I’ve been gigging since I got my own laptop. At 16, I was teaching English and Spanish online, writing and selling creative stories, translating, copywriting—you name it. I wasn’t making much because I was using platforms like Upwork and Fiverr.
My least favorite gigs were tremendously monotonous, such as transcription and translation—I’ll never do them again.
My favorite gigs are those that involve me writing articles on something new, or thought leadership. I love writing articles about AI, big data, and anything about the future of tech. I recently wrote a report for a large client on how insurtech is disrupting the insurance market and what are the possibilities with new technology. It took me like two hours to finish all the research, but it was so fascinating I didn’t mind!
What advice would you give to anyone interested in getting into copywriting, either as a side hustle or full-time?
I must admit that it’s my personal blog, Financially Mint, that helped me land many of the clients I have today. It’s well-designed (important!), it has emojis (important for startup tone of voice), and it positions me as an influencer/thought leader.
When I started the blog, I thought I needed to get as many pageviews as possible and build a community/audience. I don’t get more than a couple thousand pageviews a month, but the blog still looks established. It goes to show that sometimes a well-designed and well-written blog is all you need. ?
For this reason, I would tell anyone who’s looking to get into copywriting to start a blog. Publish something every week. Not every article has to be fantastic, but publish something that’s in your niche every week. Your writing will get better; so will your confidence; and you’ll also be researching and learning about the topics you’ll need to know to sell copywriting services.

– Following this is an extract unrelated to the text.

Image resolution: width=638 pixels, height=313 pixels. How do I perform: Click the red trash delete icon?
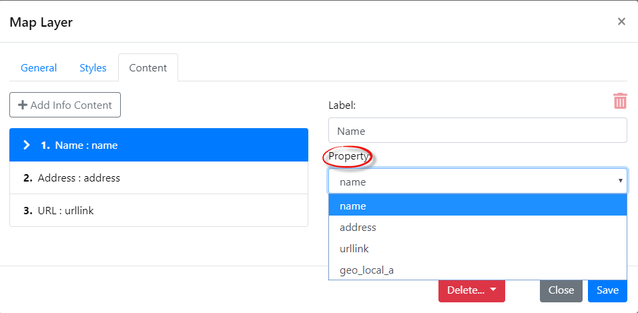click(x=620, y=101)
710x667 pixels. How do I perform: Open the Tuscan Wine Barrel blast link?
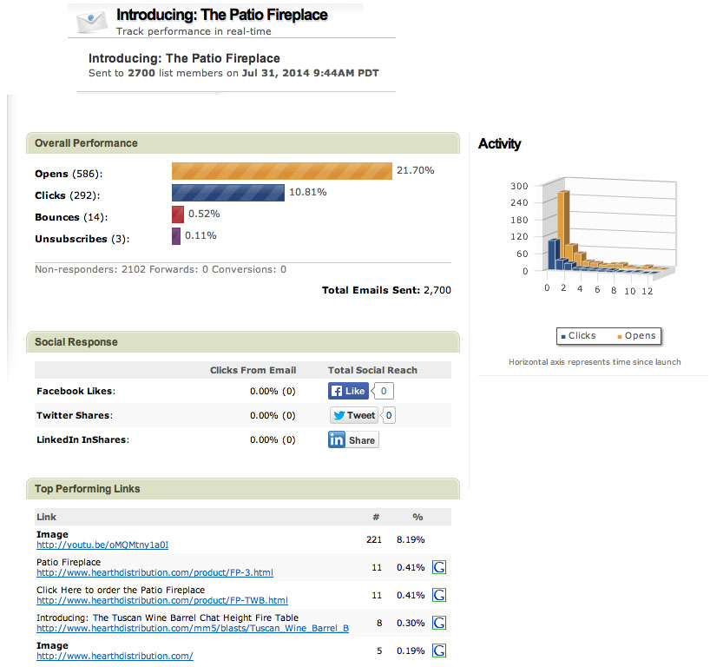[192, 628]
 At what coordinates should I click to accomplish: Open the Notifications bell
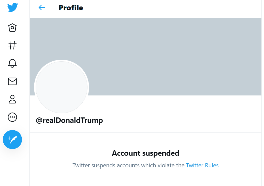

I didn’t know I would become a copywriter when I started FM, so the website is 100% a blog. I would recommend others to first set up a professional copywriting website along with a blog, and publish regular articles on your professional website.
Now that I call myself a copywriter, I set up my own professional website and I’m also publishing regular articles on that blog. I don’t write on FM anymore; it works purely as portfolio (and to drive traffic to my professional site, Mint Studios ?).
Another great tip is to talk to other copywriters. Connect with them on LinkedIn and meet them for coffee. Ask how they get clients, what advice they have for you and what was their process to become a copywriter. This has been immensely useful to me too. And LinkedIn is gold—share all your weekly articles there, comment on other people, be active.
My final tip: cold pitching does work. Because it takes a ton of work and energy, people think it’s a waste of time. But it totally works, and thanks to this method, I’ve gotten four or five clients. Now that I have a professional website, I think (and hope) it will be faster and easier. Use the Writersincharge method to cold pitch.